_YOUR OBJECTIVE:_ Give the number of lines in the records below that contain the word "computer". State only that number.

_TASK INPUT:_
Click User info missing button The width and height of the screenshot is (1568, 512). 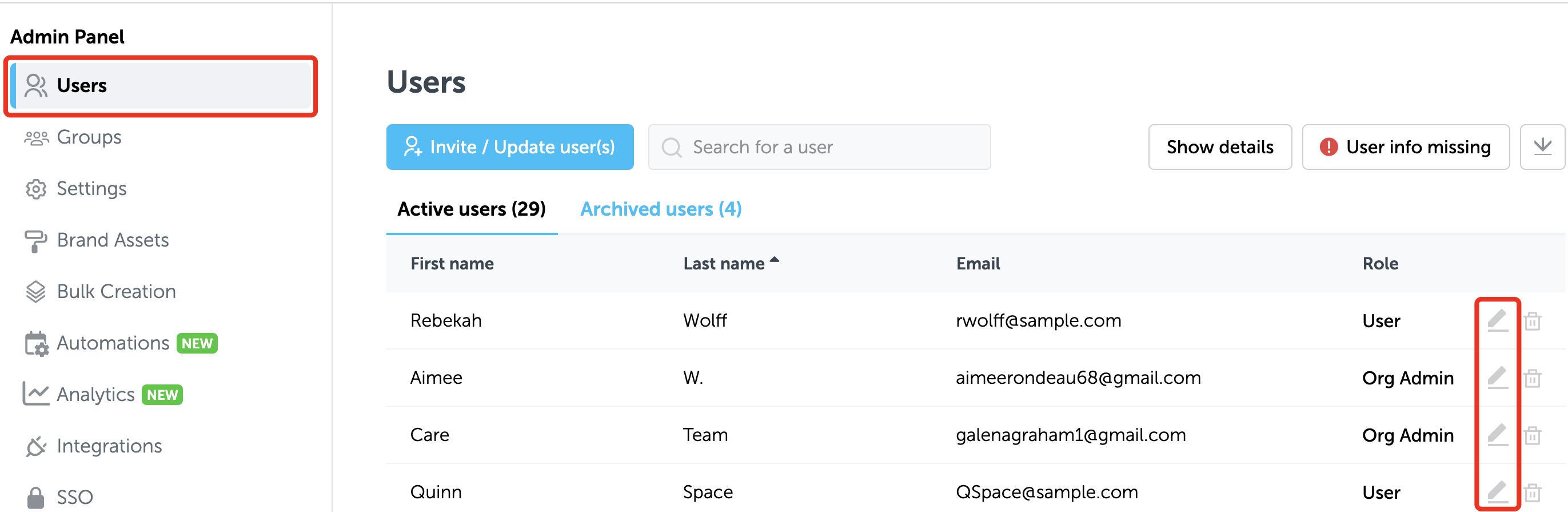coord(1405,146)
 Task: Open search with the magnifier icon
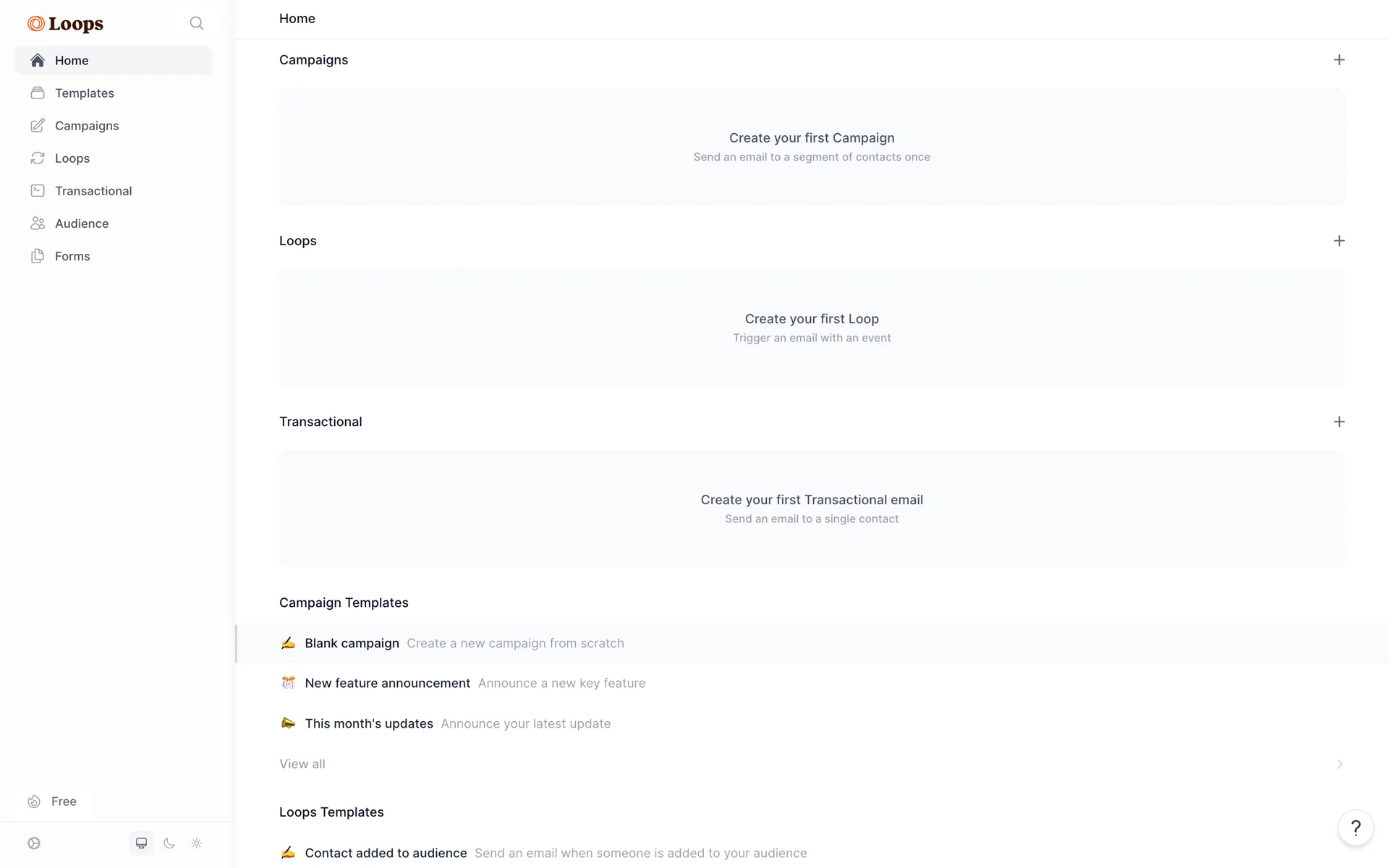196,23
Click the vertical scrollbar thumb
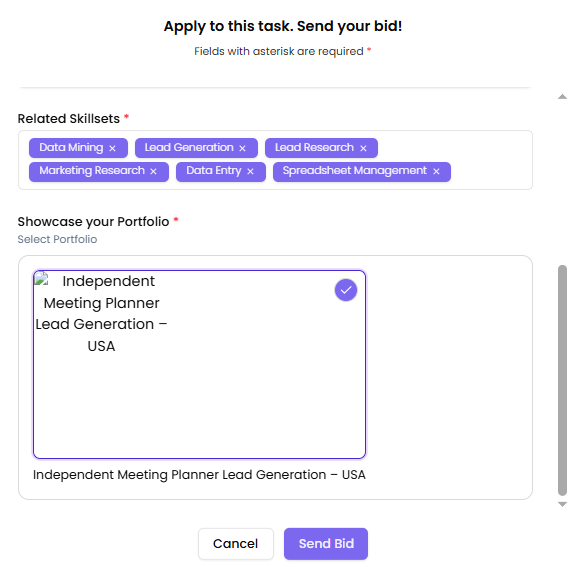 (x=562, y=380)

---

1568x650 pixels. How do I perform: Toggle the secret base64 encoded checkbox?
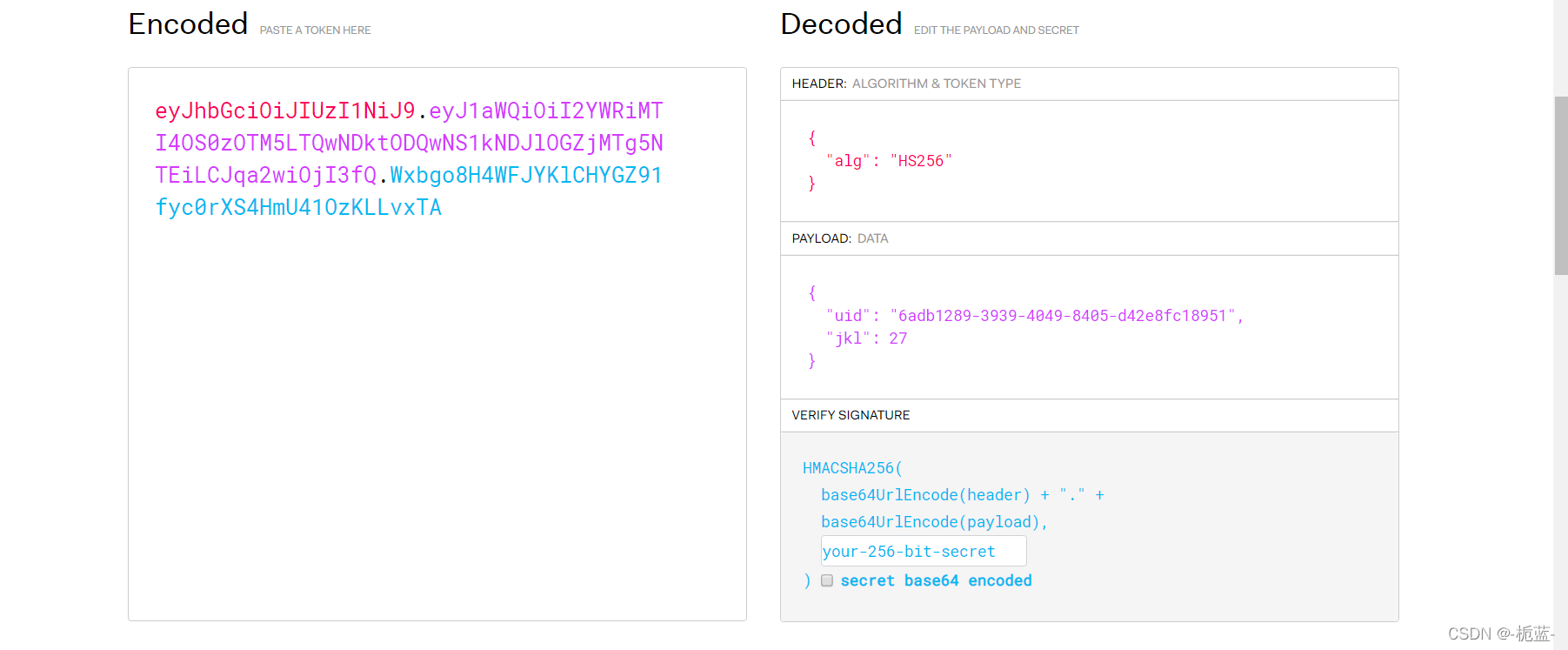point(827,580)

==

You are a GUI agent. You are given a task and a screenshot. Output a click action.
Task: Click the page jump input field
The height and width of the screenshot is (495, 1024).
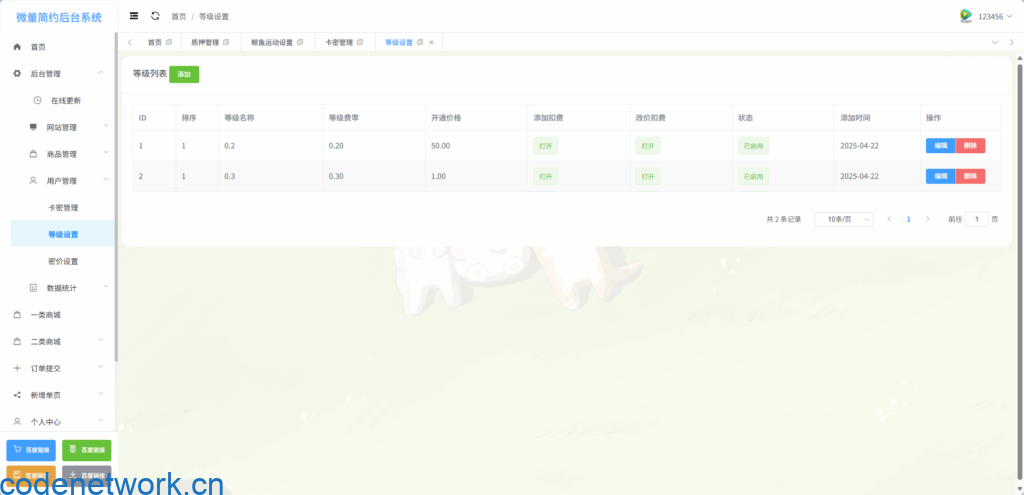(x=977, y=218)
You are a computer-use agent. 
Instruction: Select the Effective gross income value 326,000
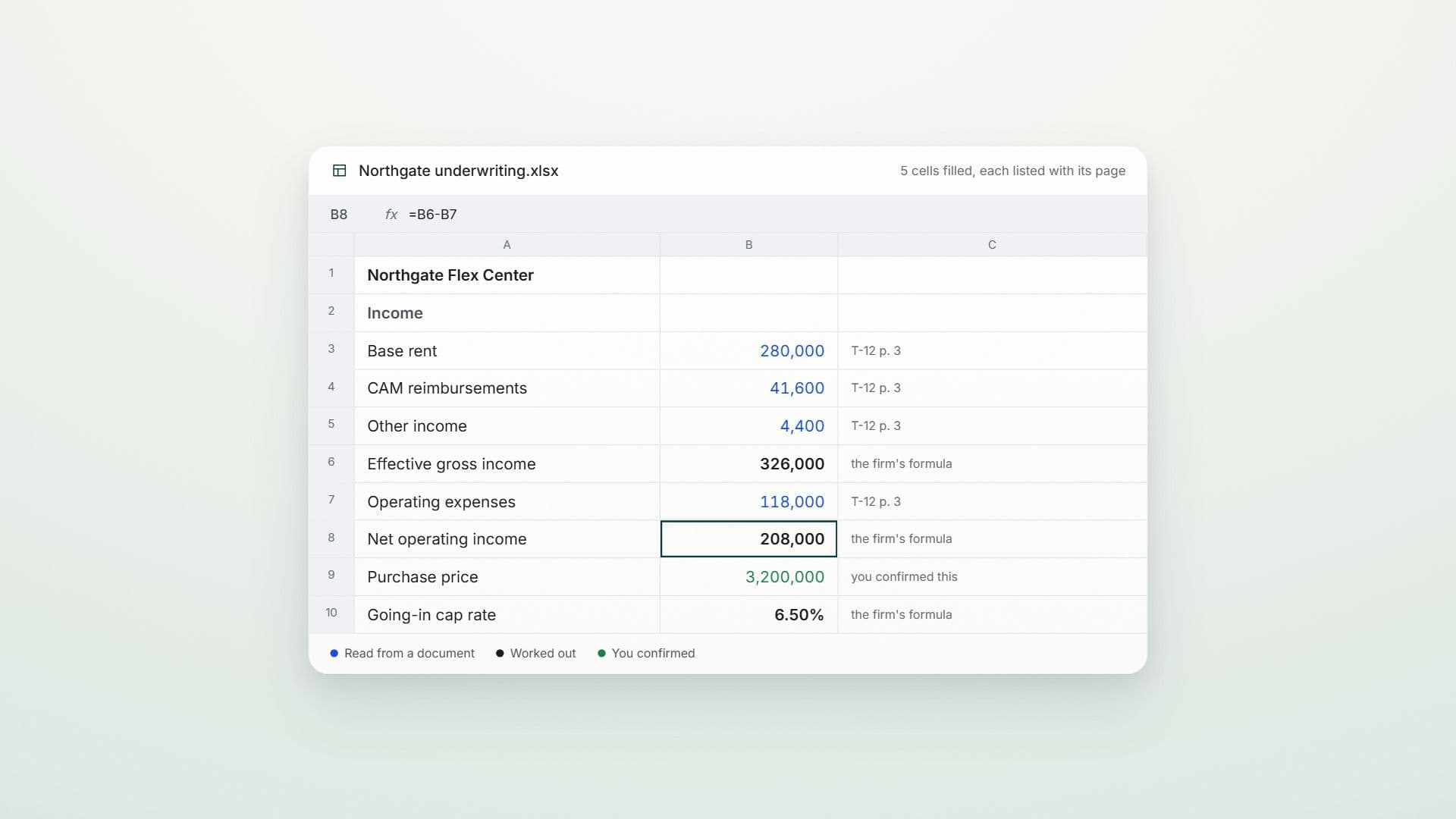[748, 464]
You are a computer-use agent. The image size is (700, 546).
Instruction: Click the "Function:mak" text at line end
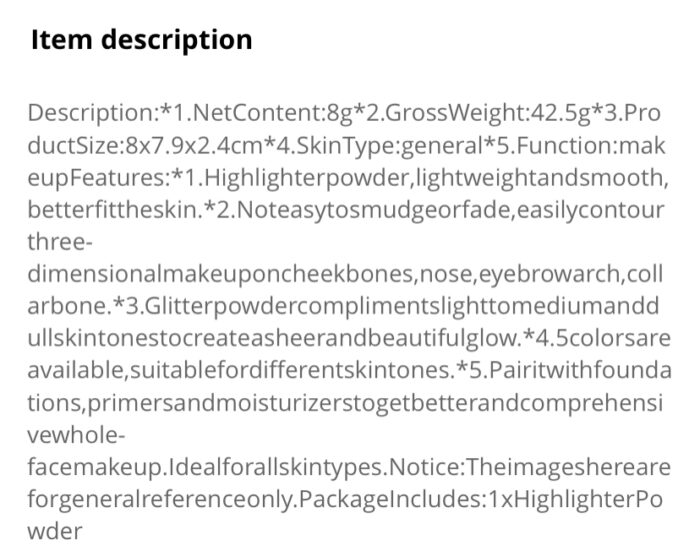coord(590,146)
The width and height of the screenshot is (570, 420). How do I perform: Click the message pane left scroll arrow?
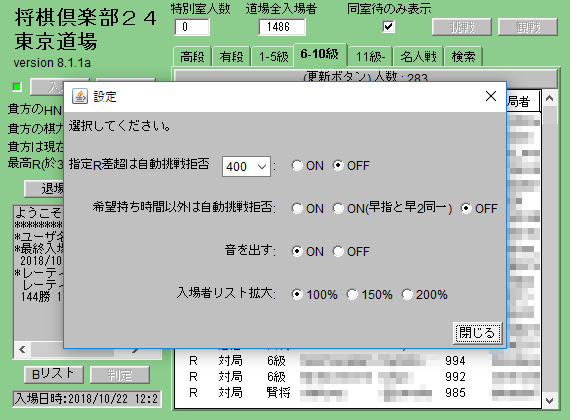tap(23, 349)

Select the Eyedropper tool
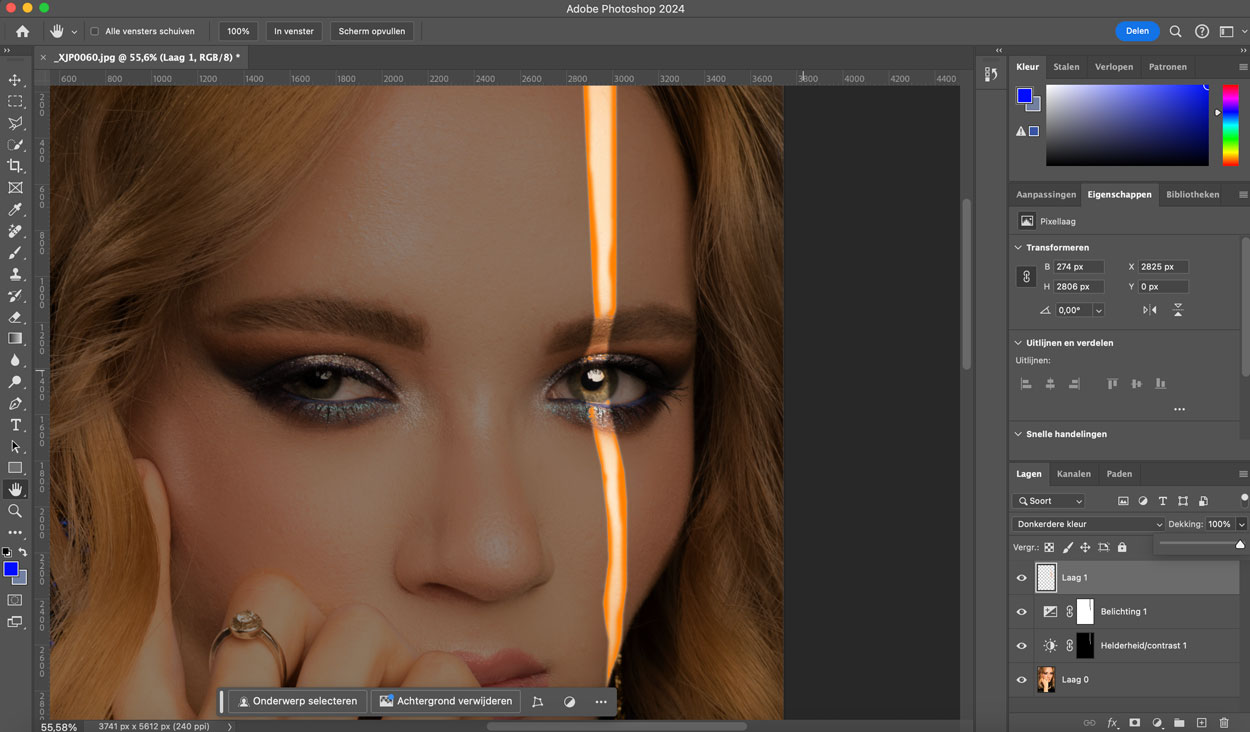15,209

_RESULT BELOW:_ 2